Наоборот, явная искренность этого чувства вызывала ещё большее уважение к нему самому, сохранившему каким-то чудом столь светлый дар. В этом смысле многие, мне кажется, смотрели на Бориса Ивановича с тайной завистью…
А ведь, надо сказать, что когда-то Борис Иванович был дважды женат. И оба раза неудачно. Унижений, нервотрёпки по сему поводу было преизрядно. Другому хватило бы этой соли на раны, чтобы перечеркнуть жирным крестом и саму возможность семейной жизни вообще. Не потому ли, после знакомства в 1956-ом, зарегистрировали они с Ниночкой свой брак аж в 1975-ом.

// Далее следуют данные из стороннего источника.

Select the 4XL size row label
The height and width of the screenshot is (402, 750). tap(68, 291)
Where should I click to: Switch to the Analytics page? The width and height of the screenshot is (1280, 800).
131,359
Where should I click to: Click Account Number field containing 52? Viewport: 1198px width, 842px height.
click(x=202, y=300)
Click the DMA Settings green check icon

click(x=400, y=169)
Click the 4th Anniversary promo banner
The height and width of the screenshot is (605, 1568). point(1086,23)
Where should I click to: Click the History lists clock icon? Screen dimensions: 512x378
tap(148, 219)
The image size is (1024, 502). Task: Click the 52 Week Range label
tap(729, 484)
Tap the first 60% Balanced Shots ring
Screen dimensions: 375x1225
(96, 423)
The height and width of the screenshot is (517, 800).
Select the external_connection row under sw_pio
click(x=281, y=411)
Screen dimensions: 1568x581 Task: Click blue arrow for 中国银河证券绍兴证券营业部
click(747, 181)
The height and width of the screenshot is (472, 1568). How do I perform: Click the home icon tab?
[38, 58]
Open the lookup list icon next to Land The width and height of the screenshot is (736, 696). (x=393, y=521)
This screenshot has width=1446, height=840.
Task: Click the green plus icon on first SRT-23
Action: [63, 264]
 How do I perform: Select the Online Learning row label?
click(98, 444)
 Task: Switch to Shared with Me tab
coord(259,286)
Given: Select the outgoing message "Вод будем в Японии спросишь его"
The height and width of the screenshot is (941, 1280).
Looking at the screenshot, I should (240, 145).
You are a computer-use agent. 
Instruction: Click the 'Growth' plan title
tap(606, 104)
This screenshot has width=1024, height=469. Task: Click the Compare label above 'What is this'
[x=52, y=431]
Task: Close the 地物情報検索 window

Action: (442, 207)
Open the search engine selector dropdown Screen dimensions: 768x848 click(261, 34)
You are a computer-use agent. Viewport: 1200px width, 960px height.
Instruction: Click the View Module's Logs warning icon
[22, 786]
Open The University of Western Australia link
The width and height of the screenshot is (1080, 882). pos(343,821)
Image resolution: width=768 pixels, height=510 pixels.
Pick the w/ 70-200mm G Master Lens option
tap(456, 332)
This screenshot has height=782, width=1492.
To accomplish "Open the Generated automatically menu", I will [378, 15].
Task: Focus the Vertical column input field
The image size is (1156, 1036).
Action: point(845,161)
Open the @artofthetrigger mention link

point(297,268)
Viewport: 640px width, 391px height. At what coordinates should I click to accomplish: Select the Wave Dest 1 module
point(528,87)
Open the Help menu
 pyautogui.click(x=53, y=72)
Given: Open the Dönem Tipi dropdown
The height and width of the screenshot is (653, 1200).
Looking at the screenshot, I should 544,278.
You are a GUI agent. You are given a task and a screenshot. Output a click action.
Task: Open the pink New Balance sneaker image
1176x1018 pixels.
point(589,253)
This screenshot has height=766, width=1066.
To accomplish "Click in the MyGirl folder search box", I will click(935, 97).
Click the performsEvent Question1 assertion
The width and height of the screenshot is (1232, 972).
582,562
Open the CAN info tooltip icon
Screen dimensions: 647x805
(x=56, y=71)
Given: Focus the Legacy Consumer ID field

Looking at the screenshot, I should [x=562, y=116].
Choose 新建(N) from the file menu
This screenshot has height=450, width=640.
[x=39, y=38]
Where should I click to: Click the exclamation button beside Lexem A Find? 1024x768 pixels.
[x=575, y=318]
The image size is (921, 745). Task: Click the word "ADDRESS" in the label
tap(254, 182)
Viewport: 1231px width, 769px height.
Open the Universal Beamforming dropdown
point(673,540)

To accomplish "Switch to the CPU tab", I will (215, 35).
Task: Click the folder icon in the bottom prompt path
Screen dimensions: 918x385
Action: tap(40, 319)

Когда познакомились, Нине было 19 лет. Жила она на Энгельса, в большой коммуналке. А Борис жил на своём Васильевском. И тоже - в коммуналке. К любимой девушке он тащился на трамвае через весь город с тяжёлым аккордеоном. Порою после рабочей смены. Конечно, не тащился, а летел на крыльях. На тех самых, которые не у каждого отрастают…
Музыкальный слух Борис Иванович унаследовал от отца. Природное наследство очень даже послужило завоеванию девичьего сердца. И эту свою вспыхнувшую любовь он сохранил яркой и молодой до конца…
Не стало Бориса Ивановича Тайгина. Нет теперь его с нами. Но, может, наше слово памяти продлит на Земле жизнь его Души.